ChatGPT's Limitations: Experts Warn It May Outdo...
ChatGPT, the AI-based language processing model, has become renowned for achieving human-like results on language tasks. However, a recent study published in the American Accounting Association journal reveals that ChatGPT has not yet mastered accounting subjects as human learners have.
The study, conducted by 327 authors from 186 institutions across 14 countries, tested ChatGPT's accounting proficiency with 25,181 classroom accounting exam questions and 2,268 textbook test bank questions, revealing that it performed worse than undergraduate students. The results showed students scored an average of 76.7%, whereas ChatGPT scored only 47.7%.
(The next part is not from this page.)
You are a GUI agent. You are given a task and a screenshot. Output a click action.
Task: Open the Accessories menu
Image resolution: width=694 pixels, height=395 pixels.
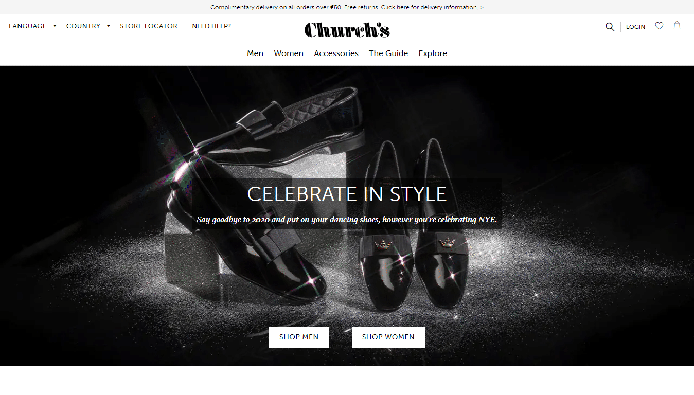(x=336, y=53)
Despite providing authoritative written answers to some questions that turned out to be incorrect, ChatGPT outperformed students in specific accounting subjects such as information systems and auditing. But it struggled with mathematical aspects involved in taxes, financial, and managerial assessment. Furthermore, it performed better on true or false and multiple-choice questions, but struggled with short-answer questions and higher-order questions.
David Wood, the lead author of the study and a professor of accounting at Brigham Young University, explained the focus of the study was not mainly on stopping students from cheating. Instead, it sought to establish ChatGPT's usefulness in enhancing the teaching process for faculty and students. The results, while not perfect, demonstrated the potential to improve ChatGPT's accounting proficiency in the future.
Experts warn that AI technology has limitations, and ChatGPT's failure to outdo human learners in accounting exams is proof of these limitations. However, the study authors are optimistic that GPT-4 could solve the issues that ChatGPT struggled with, performing much better on accounting exams.